Louisiana State Museum and Sports Hall of Fame — curved cast stone interior panels depicting Cane River channels
⬡ Museum & Cultural

Louisiana State Museum
& Sports Hall of Fame

1,150 unique curved cast stone panels. One building that redefined what architectural stone can do — named the top architecture project in the world in 2013.

Location
Natchitoches, Louisiana
Architect
Trahan Architects
Manufacturer
Advanced Architectural Stone (AAS)
Materials
Cast Stone · GFRC
Completed
2013
Building Size
27,500 sq ft
1,150
Unique cast stone panels — no two alike
#1
Top Architecture Project in the World — Azure Magazine 2013
27.5k
Square feet of cultural landmark

Project Overview

The Louisiana State Museum and Sports Hall of Fame in Natchitoches — the oldest settlement in the Louisiana Purchase — merges two previously separate collections into a single landmark building. Designed by Trahan Architects of New Orleans, the building houses the Louisiana Sports Hall of Fame on the ground floor and the Northwest Louisiana History Museum on the second floor, set dramatically on the banks of Cane River Lake.

The building's exterior is wrapped in copper louvers that echo the shutters and verandahs of nearby plantation architecture. But the real architectural feat is inside: a flowing, sculpted interior that depicts the fluvial geomorphology of the ancient Cane River — its channel carved in stone, ceiling to floor, across 1,150 uniquely shaped cast stone panels.

"The cool white stone references bousillage — the historic horsehair, earth, and Spanish moss used by 17th-century French settlers. The flowing surfaces reach into the galleries, serving as screens for film and display." — Trahan Architects

Products Specified

Curved Cast Stone Panels
GFRC Panels
CNC-Milled Surface Detail
Custom Steel Connection System

The Challenge

This project pushed cast stone fabrication to its absolute limits. Every single one of the 1,150 panels was a different shape and dimension — a 3D jigsaw puzzle weighing approximately 700 tons. For the puzzle to work, each piece had to be fabricated to near-perfect tolerances: if any panel moved too far during installation, the adjacent pieces wouldn't fit.

The structural complexity compounded the geometric challenge. Some panels were supported by a rigid ground-floor slab; others were suspended from second-floor framing that deflected under load. Cast stone is a brittle material — it tolerates almost no differential movement without cracking. Engineering this system required a custom steel space frame, with every support and connection precisely detailed.

The Solution

Advanced Architectural Stone led fabrication in close coordination with one of the most technically demanding project teams ever assembled for a cast stone project. The solution integrated three critical technologies: BIM modeling, CNC milling, and collaborative structural engineering.
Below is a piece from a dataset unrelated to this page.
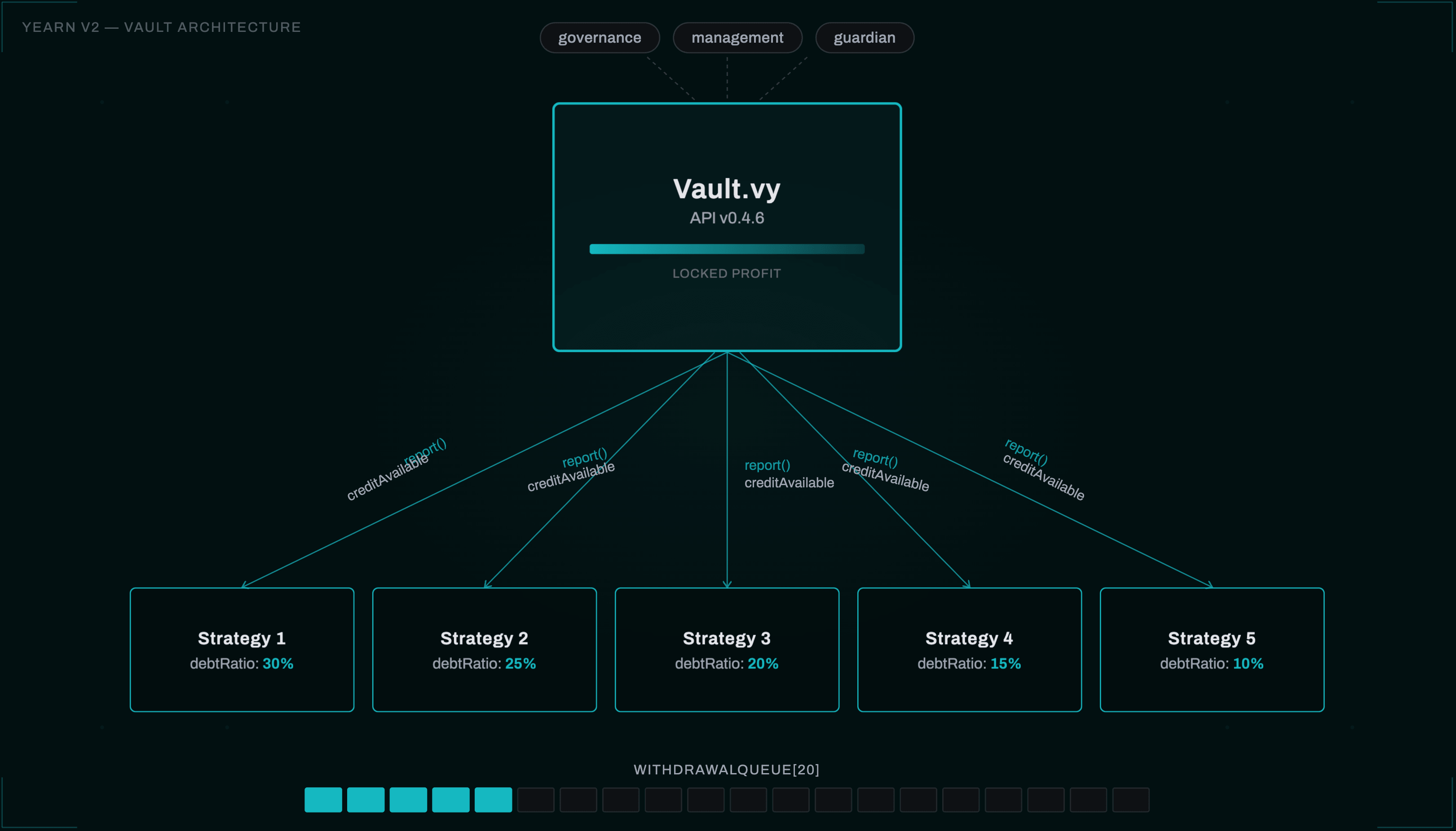Click the Yearn V2 Vault Architecture title
Viewport: 1456px width, 831px height.
click(162, 27)
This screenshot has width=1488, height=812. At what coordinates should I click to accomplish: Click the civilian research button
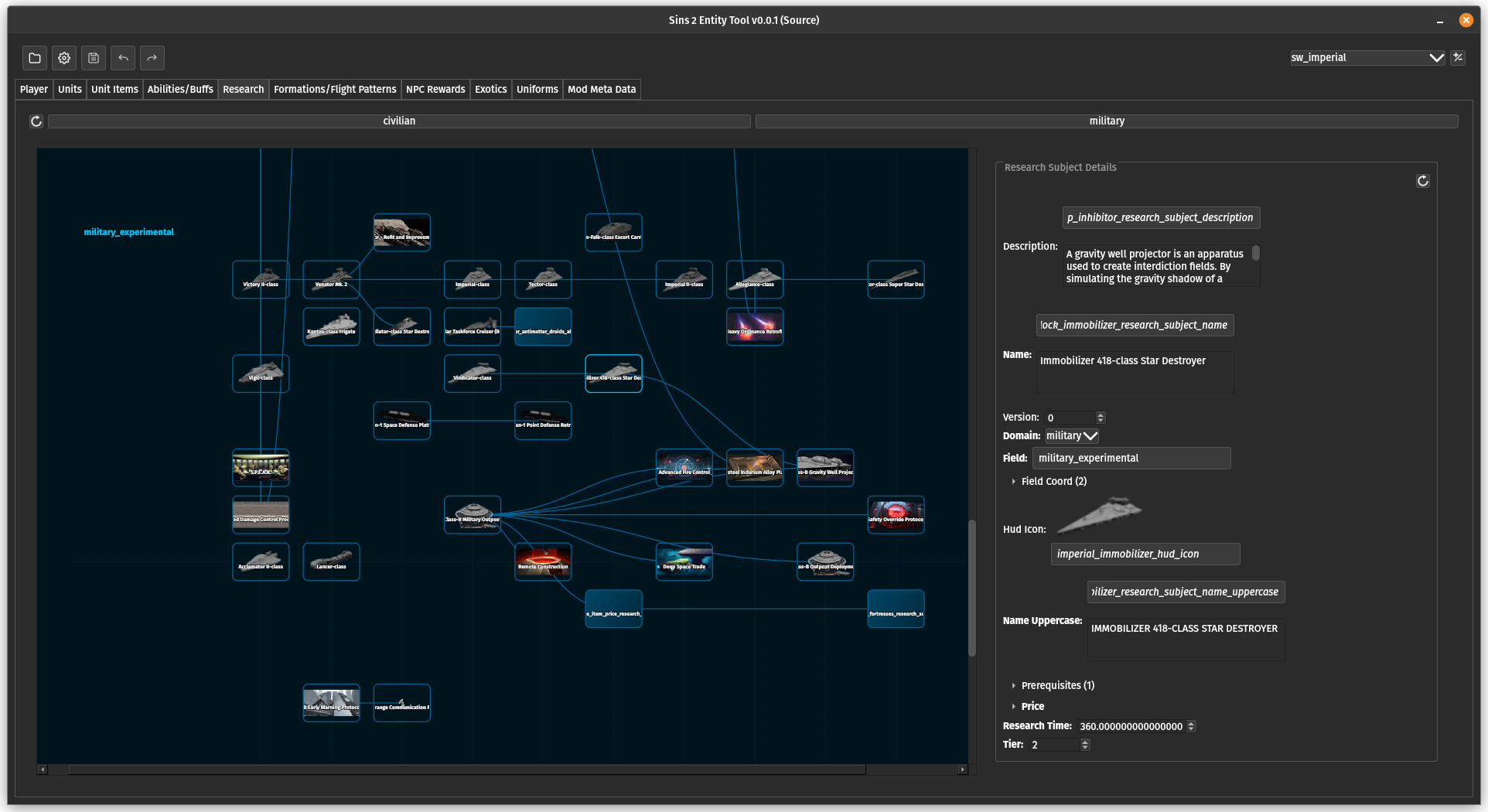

CASE (BIM manager) translated the architect's complex sub-divided surface geometry into individual CNC mill driver shop tickets for every panel. Method Design developed the structural steel support system — a custom space frame with unique connection hardware at each of the 1,150 panel locations. AAS fabricated each panel from the CNC-generated molds, with both front and back surfaces precisely formed to hold the required structural tolerances.

The result was a construction process that learned as it went. As Tim Michael, VP Operations at AAS, put it: "While we were learning dramatically as the project progressed, our team's ability to collectively capture knowledge, communicate, and collaborate put us in a position to succeed. For this kind of project, you need staff that knows technology and has a strong network to pull in the right partners."

Why Cast Stone Was the Right Choice

A wet-cast concrete system would have been impossible at this scale — a single equivalent panel would have exceeded 16,000 lbs, making structural support prohibitive. Natural stone could not be cost-effectively milled to 1,150 unique curved profiles. Cast stone offered the design freedom, weight efficiency, and CNC-machinability that made the architect's vision physically achievable.

The finished surface — cool white, referencing the bousillage plaster of historic Creole cottages — also serves as a projection screen for the museum's exhibits. The material is both structural skin and display canvas.